(Word and element pointing items)

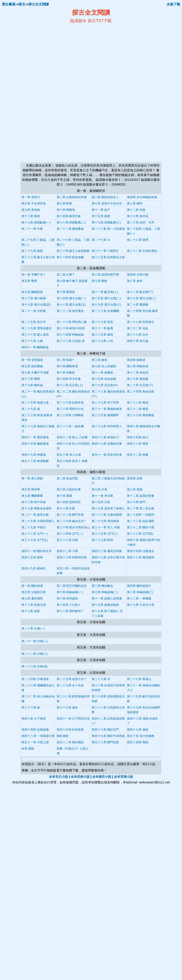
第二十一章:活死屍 (34, 311)
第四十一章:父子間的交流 (73, 718)
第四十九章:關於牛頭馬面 (108, 736)
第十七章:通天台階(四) (36, 304)
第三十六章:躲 (30, 707)
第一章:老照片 (30, 197)
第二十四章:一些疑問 (140, 515)
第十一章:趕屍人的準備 (107, 598)
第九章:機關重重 (32, 496)
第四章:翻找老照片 (139, 585)
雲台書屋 (8, 4)
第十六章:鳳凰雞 (137, 379)
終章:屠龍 (28, 748)
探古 (22, 4)
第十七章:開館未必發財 (37, 508)
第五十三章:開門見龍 (105, 742)
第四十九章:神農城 (34, 455)
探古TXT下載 (100, 21)
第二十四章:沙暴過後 (35, 679)
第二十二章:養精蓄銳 (70, 229)
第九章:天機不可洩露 (35, 372)
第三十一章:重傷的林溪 (107, 409)
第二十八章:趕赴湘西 (140, 521)
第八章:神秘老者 (137, 366)
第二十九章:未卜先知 (70, 685)
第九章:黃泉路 (30, 210)
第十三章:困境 (30, 216)
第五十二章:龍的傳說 (70, 742)
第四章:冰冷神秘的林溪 (142, 197)
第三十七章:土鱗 (32, 341)
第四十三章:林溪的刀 (105, 437)
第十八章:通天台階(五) (71, 304)
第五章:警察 (29, 281)
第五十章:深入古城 (69, 455)
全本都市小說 (102, 776)
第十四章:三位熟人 (69, 605)
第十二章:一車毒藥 (139, 598)
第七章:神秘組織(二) (105, 592)
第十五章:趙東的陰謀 (105, 605)
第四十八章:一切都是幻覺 (38, 736)
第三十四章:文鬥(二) (70, 533)
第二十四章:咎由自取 (140, 391)
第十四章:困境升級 (69, 216)
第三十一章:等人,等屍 (105, 527)
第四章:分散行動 (137, 274)
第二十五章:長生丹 (34, 322)
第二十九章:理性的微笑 (37, 328)
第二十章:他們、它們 (140, 222)
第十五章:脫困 (101, 216)
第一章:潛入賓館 (32, 478)
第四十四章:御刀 (137, 437)
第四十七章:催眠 (137, 729)
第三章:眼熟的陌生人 (105, 197)
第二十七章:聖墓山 (139, 679)
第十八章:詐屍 (66, 508)
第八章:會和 (134, 281)
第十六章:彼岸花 (137, 216)
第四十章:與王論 (137, 341)
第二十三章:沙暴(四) (34, 666)
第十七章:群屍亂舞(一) (36, 222)
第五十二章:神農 (137, 455)
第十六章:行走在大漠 (140, 605)
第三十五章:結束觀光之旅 (108, 257)
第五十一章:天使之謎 (35, 742)
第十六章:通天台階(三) (141, 298)
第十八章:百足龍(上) (70, 385)
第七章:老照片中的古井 (107, 203)
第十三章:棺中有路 (34, 502)
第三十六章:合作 (137, 334)
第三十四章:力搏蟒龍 (70, 415)
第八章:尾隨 (134, 489)
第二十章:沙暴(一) (33, 628)
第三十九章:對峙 (102, 540)
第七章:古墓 (99, 489)
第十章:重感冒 (66, 292)
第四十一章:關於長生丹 (37, 551)
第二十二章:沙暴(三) (34, 654)
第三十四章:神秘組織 (70, 334)
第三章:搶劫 (99, 360)
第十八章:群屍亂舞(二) (71, 222)
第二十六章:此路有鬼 (70, 402)
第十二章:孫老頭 (137, 372)
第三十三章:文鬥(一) (34, 533)
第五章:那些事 (30, 489)
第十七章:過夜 (30, 611)
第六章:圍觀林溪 (67, 366)
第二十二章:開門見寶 (70, 515)
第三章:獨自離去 (102, 585)
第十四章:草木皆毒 (69, 379)
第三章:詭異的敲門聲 (105, 274)
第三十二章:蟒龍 (137, 409)
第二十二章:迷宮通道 (70, 311)
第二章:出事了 (66, 274)
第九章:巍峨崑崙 (32, 292)
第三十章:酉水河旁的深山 (73, 527)
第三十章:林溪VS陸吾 (71, 328)
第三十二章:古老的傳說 (142, 251)
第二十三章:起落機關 (105, 311)
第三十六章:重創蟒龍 (140, 415)
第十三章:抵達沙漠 (34, 605)
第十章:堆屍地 (66, 210)
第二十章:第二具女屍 (140, 508)
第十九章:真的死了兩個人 (108, 508)
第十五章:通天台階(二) (106, 298)
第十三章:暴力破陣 (34, 298)
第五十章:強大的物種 (140, 736)
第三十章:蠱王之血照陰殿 (73, 251)
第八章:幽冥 (134, 203)
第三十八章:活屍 (67, 540)
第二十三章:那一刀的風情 (108, 229)
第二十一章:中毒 (32, 229)
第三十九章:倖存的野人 (107, 426)
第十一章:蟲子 (101, 210)
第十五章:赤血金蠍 (104, 379)
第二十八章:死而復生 (140, 322)
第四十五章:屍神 (32, 557)
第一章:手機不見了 (34, 274)
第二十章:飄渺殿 (137, 304)
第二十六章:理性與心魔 (72, 322)
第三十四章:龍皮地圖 (70, 257)
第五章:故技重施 (32, 366)
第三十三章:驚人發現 (35, 334)
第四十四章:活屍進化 (140, 551)
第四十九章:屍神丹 (34, 568)
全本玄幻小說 (59, 776)
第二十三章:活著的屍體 (107, 515)
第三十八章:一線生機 (70, 426)
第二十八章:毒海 (137, 402)
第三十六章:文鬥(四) (140, 533)
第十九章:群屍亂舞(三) (106, 222)
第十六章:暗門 (136, 502)
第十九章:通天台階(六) (106, 304)
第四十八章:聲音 (137, 444)
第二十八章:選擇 (137, 240)
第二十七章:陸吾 (102, 322)
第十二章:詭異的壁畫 (140, 496)
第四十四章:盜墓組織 (35, 729)
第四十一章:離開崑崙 (35, 347)
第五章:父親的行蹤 (34, 592)
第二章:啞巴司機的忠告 (72, 585)
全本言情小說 (123, 776)
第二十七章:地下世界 (105, 402)
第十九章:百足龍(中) (105, 385)
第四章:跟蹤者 (136, 360)
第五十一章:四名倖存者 (107, 455)
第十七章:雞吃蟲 (32, 385)
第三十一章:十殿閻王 (105, 251)
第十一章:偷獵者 (102, 372)
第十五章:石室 (101, 502)
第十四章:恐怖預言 (69, 502)
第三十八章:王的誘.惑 (70, 341)
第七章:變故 (99, 281)
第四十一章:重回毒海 (35, 437)
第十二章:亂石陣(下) (140, 292)
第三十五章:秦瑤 (102, 334)
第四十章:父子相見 (34, 718)
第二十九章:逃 (30, 409)
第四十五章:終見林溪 (70, 729)
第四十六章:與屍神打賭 (72, 557)
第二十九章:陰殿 (32, 251)
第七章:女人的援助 (104, 366)
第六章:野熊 (64, 203)
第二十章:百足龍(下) (140, 385)
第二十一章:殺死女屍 (35, 515)
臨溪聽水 (78, 21)
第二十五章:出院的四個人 (38, 521)
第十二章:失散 (136, 210)
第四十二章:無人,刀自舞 (72, 437)
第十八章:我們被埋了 (70, 611)
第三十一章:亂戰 (102, 328)
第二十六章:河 (101, 679)
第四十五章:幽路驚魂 (35, 444)
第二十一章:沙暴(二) (34, 641)
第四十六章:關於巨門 (105, 729)
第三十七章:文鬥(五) (34, 540)
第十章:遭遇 (64, 496)
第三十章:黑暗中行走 (70, 409)
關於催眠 (62, 736)
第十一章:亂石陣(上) (105, 292)
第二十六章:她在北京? (71, 521)
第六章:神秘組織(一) (70, 592)
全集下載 (173, 4)
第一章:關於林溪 (32, 585)
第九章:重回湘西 (32, 598)
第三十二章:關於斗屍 (140, 527)
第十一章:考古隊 (102, 496)
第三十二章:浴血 (137, 328)
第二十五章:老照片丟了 (72, 679)
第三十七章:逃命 (67, 707)
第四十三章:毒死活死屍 (107, 551)
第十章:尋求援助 (67, 598)
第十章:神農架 (66, 372)
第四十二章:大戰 (67, 551)
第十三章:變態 (30, 379)
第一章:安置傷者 (32, 360)
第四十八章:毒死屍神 (140, 557)
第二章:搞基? (65, 360)
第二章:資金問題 (67, 478)
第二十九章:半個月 (34, 527)
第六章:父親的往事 (69, 489)
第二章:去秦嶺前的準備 (72, 197)
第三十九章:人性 (102, 341)
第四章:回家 (134, 478)
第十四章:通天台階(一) (71, 298)
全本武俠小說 (80, 776)
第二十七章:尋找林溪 (105, 521)
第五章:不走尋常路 (34, 203)
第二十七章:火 (101, 240)
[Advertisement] (47, 57)
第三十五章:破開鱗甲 (105, 415)
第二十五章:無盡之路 (35, 402)
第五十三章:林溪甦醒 (35, 461)
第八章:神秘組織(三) (140, 592)
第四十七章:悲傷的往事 (107, 444)
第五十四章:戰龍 (137, 742)
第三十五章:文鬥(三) (105, 533)
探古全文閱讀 (38, 4)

AIM OF THE TASK: Output the items starting at the line containing "第二十章:他們、它們 (140, 222)" and ending at the line containing "第五十一章:天使之謎 (35, 742)", both included, exactly as they appear, with nothing else.

SOLUTION:
第二十章:他們、它們 (140, 222)
第十五章:脫困 (101, 216)
第一章:潛入賓館 (32, 478)
第四十四章:御刀 (137, 437)
第四十七章:催眠 (137, 729)
第三章:眼熟的陌生人 (105, 197)
第二十七章:聖墓山 (139, 679)
第十八章:詐屍 (66, 508)
第八章:會和 (134, 281)
第十六章:彼岸花 (137, 216)
第四十章:與王論 (137, 341)
第二十三章:沙暴(四) (34, 666)
第十七章:群屍亂舞(一) (36, 222)
第五十二章:神農 (137, 455)
第十六章:行走在大漠 (140, 605)
第三十五章:結束觀光之旅 (108, 257)
第五十一章:天使之謎 (35, 742)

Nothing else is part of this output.